Originally published by the Peoria Journal Star. Reposted with permission.
The coronavirus pandemic caused a major disruption in the workspace environment introducing an entirely new office culture. With the requirement for social distancing to help contain the contagion, working in close quarters was no longer tenable.
However, work and related economic activities had to go on and a different approach to employee accommodation was necessary. This is how the hybrid work mode operating on a flexible dispersal arrangement came into being. Here is how to introduce the hybrid work mode in your company.
You need a clear policy framework with known expectations on both sides and redesigned procedures to fit the new environment before implementation. Contact areas such as receptions will need new technology to manage visitor sign in and the Greetly app offers the best solution for virtual self-serve check-ins. Your policies should ensure smooth transitions and continuity.
How you manage coordination, collaboration, and communication between teams will make or break the hybrid work mode you choose.

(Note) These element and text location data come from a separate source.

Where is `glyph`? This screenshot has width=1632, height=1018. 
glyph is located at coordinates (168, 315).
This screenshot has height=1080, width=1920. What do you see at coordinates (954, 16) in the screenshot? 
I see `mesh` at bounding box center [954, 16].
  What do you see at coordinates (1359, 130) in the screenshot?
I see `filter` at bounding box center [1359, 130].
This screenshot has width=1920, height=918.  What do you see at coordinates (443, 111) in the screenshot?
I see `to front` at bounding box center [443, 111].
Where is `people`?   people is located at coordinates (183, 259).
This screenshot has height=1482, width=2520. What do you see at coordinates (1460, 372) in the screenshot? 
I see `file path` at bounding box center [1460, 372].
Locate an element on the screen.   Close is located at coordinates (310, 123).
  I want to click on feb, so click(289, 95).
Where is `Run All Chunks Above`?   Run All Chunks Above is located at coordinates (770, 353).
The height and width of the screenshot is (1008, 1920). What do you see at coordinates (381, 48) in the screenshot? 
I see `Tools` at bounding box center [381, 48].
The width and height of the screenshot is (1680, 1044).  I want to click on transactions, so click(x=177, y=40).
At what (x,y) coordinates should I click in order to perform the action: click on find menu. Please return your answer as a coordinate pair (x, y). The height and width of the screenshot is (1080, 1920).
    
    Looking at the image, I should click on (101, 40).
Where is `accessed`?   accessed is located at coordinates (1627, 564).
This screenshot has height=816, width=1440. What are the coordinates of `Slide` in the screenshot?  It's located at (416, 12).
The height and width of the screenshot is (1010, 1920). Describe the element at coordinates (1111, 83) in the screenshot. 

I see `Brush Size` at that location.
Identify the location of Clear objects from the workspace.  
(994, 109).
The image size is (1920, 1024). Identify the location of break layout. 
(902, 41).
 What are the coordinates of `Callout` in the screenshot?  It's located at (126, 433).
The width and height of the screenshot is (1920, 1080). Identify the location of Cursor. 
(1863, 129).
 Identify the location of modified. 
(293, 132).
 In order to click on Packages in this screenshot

Establish clear channels of communication between collaborating remote teams to facilitate the efficient completion of tasks and the necessary access to office resources such as data files.
Use messaging tools that keep remote workers connected to the office for continuous support and guidance at all times. Appoint persons to coordinate different activities between teams, allocate tasks, moderate virtual meetings, review progress, and generally keep things in order.
Equip your teams with the right technologies and apps that allow real-time project sharing between themselves, management, and the client providing progress updates. While at it, do not forget secure conferencing tools for virtual staff meetings to bring the teams together whenever the need arises.
A sudden and radical change in the workplace culture can create resistance and frustration that affect productivity negatively. Therefore, training marks a new beginning and workers learn the new procedures with enthusiasm while embracing the changes happily. Make this learning a continuous process to help employees cope with emerging challenges in the new system.
Adopting full remote and hybrid working models means a review of employees’ contracts to reflect the new reality. Aside from reviewing employee contracts, you will have to address legal implications and enforcement in matters of confidentiality with staff working from home.
Changing workstations may also carry tax law-related adjustments that require review obligations and entitlements for both employer and staff. How will you address disciplinary issues and work time enforcement for remote employees? Whatever the case, a little counsel from your legal team is necessary to stay within the law.